● **Supplied passage**:
9492-9498 is 7 channels. Maybe they put TBS at 9499 as a hint that more channels are to fill those spots soon.


----------



## James Long (Apr 17, 2003)

Or perhaps they like the number.

Plenty of gaps in the 9419-9499 range.


----------



## coldmiser (Mar 10, 2007)

Ok, so now I just need CNN, SciFi, and USA.


----------



## DBS Commando (Apr 7, 2006)

One thing that I have also noticed is that Dish hasn't added TBS to their lineup yet on their website. Perhaps they are waiting?


----------



## tomcrown1 (Jan 16, 2006)

Dish has 100 national channels and for you ppv we have 70 PPV channels to let you spend all your hard earn dollars with dish WE ARE #1 IN PPV HD


----------



## blarg (Apr 15, 2007)

so....um....anyone notice that TBSHD is in stretch-o-vision? That's not HD. That's a waste of bandwidth.


----------



## James Long (Apr 17, 2003)

blarg said:


> so....um....anyone notice that TBSHD is in stretch-o-vision? That's not HD. That's a waste of bandwidth.


I agree. But the Jones' got the channel and one must keep up with the Jones' ...

Hopefully there will be more than just HD Baseball in the next few months.


----------



## Stewart Vernon (Jan 7, 2005)

blarg said:


> so....um....anyone notice that TBSHD is in stretch-o-vision? That's not HD. That's a waste of bandwidth.

Raw records
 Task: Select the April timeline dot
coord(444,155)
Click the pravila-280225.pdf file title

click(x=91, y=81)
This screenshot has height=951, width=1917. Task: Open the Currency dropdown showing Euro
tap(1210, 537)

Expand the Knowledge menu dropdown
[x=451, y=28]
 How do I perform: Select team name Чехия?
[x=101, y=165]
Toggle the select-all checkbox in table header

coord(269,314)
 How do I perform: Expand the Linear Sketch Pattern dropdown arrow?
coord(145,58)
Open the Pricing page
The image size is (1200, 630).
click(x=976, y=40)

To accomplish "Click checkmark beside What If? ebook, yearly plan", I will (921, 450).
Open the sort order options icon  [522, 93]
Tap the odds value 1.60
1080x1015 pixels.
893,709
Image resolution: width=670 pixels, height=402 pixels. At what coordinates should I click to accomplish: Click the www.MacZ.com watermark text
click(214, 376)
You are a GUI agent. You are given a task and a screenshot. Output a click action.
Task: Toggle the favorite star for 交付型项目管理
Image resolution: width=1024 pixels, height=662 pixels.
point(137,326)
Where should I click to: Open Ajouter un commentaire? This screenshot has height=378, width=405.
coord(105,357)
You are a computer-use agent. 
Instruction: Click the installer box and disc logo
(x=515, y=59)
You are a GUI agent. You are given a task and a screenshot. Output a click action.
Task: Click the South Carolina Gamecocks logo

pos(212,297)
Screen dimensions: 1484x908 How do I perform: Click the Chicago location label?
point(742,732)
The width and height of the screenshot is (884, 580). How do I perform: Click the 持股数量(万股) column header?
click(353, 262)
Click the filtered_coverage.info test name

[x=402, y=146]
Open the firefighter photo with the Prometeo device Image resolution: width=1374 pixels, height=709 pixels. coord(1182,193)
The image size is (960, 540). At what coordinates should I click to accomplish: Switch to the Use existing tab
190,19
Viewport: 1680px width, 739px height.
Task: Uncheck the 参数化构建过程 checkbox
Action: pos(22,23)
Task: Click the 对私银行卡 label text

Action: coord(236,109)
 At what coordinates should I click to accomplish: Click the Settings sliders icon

● **Written request**: Please continue the TBS HD forum thread above, starting right after its last line.

● **The result**:
That is exactly why many of us were not that disappointed when TBSHD launched on DirecTV a week earlier. Reports had been coming in that the only HD there thus far had been baseball.

But I guess enough people complained loud enough, and Dish felt the pressure. Incidentally, I just found out that Time Warner also put TBSHD up sometime in the past several days without any fanfare... so I'm guessing the pressure got to them as well.

If we had unlimited bandwidth, I'd ask Dish to light these up ASAP when they go on the air... but with limited bandwidth I hate the thought of them signing long-term agreements with stretch-or-zoom-o-vision channels and meanwhile something with more HD launches that they run out of room to launch.

Hasn't happened yet... but honestly, when I sit and look at available channels I can only think of a handful that I would even like to see go HD... so aside from entirely new channels (along the lines of HDNet) that don't exist today in SD... it would not be too hard for Dish to keep me happy with the right additions and use of their current bandwidth.


----------



## Greg L (Feb 3, 2006)

I for one hate the "stretch-o-vision" junk. I wish they would broadcast in origional aspect ratio then let me decide when to stretch or zoom with my TV or receiver. I have emailed a couple of stations about this but never get a response. I assume I am not the only one that feels this way.

I usually watch in the aspect ratio that it is origionally intended. I really do not like the stretched SD stuff that makes everyone look fat!


----------



## tomcrown1 (Jan 16, 2006)

Greg L said:


> I for one hate the "stretch-o-vision" junk. I wish they would broadcast in origional aspect ratio then let me decide when to stretch or zoom with my TV or receiver. I have emailed a couple of stations about this but never get a response. I assume I am not the only one that feels this way.
> 
> I usually watch in the aspect ratio that it is origionally intended. I really do not like the stretched SD stuff that makes everyone look fat!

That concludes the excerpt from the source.